You also met abstract classes in COM411. An abstract class is a class that will never be instantiated; it serves only to be the superclass of inherited classes, and to provide common data and methods. Abstract classes typically contain abstract methods, which are methods containing no code; they will be overridden in subclasses. For example we could have an Animal abstract class with a makeNoise() abstract method (as there is no default noise made by a generic Animal!):

public abstract class Animal
{
    protected int age, weight;

    public Animal(int ageIn, int weightIn)
    {
        this.age = ageIn;
        this.weight = weightIn;
    }

    public abstract void makeNoise();
}

and then inherit Cat and Dog from it, overriding makeNoise() appropriately. Cat and Dog are concrete classes: classes you can create instances of.
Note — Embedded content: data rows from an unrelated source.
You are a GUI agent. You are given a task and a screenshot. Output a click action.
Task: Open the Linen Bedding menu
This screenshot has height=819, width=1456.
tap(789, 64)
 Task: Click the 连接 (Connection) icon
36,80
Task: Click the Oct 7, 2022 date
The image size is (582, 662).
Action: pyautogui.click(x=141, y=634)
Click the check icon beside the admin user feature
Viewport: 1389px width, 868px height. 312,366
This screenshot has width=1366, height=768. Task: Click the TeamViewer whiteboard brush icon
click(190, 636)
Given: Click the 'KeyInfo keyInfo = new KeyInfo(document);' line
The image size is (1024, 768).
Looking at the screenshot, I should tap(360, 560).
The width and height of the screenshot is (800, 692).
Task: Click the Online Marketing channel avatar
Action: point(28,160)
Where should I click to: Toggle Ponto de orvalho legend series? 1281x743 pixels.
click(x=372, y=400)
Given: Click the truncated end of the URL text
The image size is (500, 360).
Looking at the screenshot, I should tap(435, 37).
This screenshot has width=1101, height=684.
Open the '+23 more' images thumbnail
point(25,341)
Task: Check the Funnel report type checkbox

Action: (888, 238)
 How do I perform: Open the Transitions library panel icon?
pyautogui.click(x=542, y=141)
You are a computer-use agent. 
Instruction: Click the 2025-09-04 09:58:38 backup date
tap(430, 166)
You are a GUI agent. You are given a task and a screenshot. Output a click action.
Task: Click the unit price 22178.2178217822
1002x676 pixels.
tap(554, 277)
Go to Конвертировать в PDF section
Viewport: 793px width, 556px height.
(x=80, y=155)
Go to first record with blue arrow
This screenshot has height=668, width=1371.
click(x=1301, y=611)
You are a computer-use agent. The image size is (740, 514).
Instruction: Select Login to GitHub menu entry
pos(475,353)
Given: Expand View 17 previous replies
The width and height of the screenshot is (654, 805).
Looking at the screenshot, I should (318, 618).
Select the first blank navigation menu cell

public class Cat extends Animal
{
    public Cat(int ageIn, int weightIn)
    {
        super(ageIn, weightIn);
    }

    public void makeNoise()
    {
        System.out.println("Meow!");
    }
}

public class Dog extends Animal
{
    public Dog(int ageIn, int weightIn)
    {
        super(ageIn, weightIn);
    }

    public void makeNoise()
    {
        System.out.println("Woof!");
    }
}

Exercises

Update your Cat project from last week by adding the walk() method from the "Passing parameters to methods" example, above, to your Cat class. Also modify the Cat's eat() method so that the weight can never go above 20. Print a suitable error message if an attempt is made to increase the weight beyond that amount.
Change the display() method to a toString() method, as in the example above.
Modify your Cat's eat() method further, so that it now takes a parameter of amount. The weight should increase by the specified amount.
Return to your Student project from last week. Add three simple getter methods, getName(), getCourse() and getMark() method to your Student class. These should simply return the appropriate attribute.
Change printDetails() to a toString() method which returns the details as a string.
Add a setMark() method to your Student class, to set the student's mark. The method must validate the mark, and check that it is between 0 and 100. The mark should only be updated if it is valid.
Add a getGrade() method to Student. This should return the student's grade as a String based on the mark, according to this scheme :
- 70+ : First
- 60-69 : 2/1
- 50-59 : 2/2
- 40-49 : Third
- 0-39 : Fail
Add a didPass() method to Student. This should return a boolean, depending on whether the mark is above or below 40.
Change the Student constructor so that the mark is no longer passed in as a parameter, and instead, set the mark to 0. The idea is that setMark() will be used instead to set the mark later
Replace the printDetails() method with a toString() method.
Test out the above methods by modifying the main() method of your existing program so that:
- After creating each student in the loop, the name and course are printed by calling the getName() and getCourse() methods.
- Then, prompt the user for the mark and read it in from the user with the Scanner. Set the mark using setMark(). Print the student's status (mark, grade, and whether they passed or not) by calling the getMark(), getGrade(), and the didPass() methods, and printing the return value of each.
Create an inheritance hierarchy to represent different types of student. The classes Undergraduate and Masters should extend from Student. Make Student an abstract class and change the getGrade() method of Student to be abstract, and provide overridden versions of getGrade() for Undergraduate and Masters. The undergraduate version should work exactly the same as the version above. The masters version should instead return the following grades:
- 70+ : Distinction
- 60-69 : Merit
- 40-59 : Pass
- 0-39 : Fail
Test it by creating a few undergraduate and masters' students in your main(), and printing their grades. You do not need to read them in from the keyboard; you can just hard-code them.